Task brief:
Output exactly the lines spanning from the line containing "Task: Click the Próxima" to the last line of the entries, inclusive.

Data provided:
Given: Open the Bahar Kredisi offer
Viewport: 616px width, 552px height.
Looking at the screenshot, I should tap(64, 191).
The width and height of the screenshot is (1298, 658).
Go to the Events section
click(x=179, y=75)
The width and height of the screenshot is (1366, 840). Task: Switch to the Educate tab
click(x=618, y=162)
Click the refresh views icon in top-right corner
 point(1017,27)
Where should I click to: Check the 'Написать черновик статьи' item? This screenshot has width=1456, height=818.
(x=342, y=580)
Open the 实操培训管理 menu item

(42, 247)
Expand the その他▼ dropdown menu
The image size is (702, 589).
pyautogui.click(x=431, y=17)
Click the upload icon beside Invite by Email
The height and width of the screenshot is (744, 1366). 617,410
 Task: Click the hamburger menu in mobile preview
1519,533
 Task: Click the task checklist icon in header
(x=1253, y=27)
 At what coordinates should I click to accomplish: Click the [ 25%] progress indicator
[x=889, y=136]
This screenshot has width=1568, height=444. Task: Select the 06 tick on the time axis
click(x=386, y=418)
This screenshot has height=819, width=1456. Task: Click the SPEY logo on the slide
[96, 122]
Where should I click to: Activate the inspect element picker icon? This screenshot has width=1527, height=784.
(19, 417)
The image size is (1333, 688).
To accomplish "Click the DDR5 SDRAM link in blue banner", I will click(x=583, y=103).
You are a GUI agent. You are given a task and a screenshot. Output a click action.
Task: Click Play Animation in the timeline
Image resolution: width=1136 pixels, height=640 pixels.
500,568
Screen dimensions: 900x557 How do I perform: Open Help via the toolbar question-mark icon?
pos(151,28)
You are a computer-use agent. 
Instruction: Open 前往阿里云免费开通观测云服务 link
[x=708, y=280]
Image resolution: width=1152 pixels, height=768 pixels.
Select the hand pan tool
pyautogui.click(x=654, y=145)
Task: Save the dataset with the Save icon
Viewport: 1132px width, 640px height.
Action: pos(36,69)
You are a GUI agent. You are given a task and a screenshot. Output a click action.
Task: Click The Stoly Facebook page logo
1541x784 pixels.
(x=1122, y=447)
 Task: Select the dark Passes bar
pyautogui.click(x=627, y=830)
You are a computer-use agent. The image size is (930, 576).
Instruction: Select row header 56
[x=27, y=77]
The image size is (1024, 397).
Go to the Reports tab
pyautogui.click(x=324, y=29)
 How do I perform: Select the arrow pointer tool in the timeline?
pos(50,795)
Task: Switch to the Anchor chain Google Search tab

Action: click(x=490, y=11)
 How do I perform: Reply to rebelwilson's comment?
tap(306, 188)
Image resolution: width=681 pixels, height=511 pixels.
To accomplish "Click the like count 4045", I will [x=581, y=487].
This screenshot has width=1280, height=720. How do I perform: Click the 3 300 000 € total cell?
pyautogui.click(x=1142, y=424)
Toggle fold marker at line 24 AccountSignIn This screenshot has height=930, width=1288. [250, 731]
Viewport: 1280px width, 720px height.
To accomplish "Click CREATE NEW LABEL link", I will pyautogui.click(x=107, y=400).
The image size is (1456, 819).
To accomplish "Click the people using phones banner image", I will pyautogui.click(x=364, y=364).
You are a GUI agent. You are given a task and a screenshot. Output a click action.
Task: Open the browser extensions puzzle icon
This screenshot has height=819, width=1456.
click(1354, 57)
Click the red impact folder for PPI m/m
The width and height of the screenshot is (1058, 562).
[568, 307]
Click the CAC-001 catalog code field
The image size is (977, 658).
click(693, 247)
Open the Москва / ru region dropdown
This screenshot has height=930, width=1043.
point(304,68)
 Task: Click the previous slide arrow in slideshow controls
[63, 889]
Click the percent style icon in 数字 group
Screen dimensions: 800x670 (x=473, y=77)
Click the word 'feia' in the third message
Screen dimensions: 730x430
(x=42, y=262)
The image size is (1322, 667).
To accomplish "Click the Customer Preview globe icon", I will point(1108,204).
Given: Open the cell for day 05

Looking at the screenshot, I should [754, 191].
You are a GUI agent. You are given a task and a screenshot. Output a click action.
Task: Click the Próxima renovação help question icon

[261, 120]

Task result:
Task: Click the Próxima renovação help question icon

[261, 120]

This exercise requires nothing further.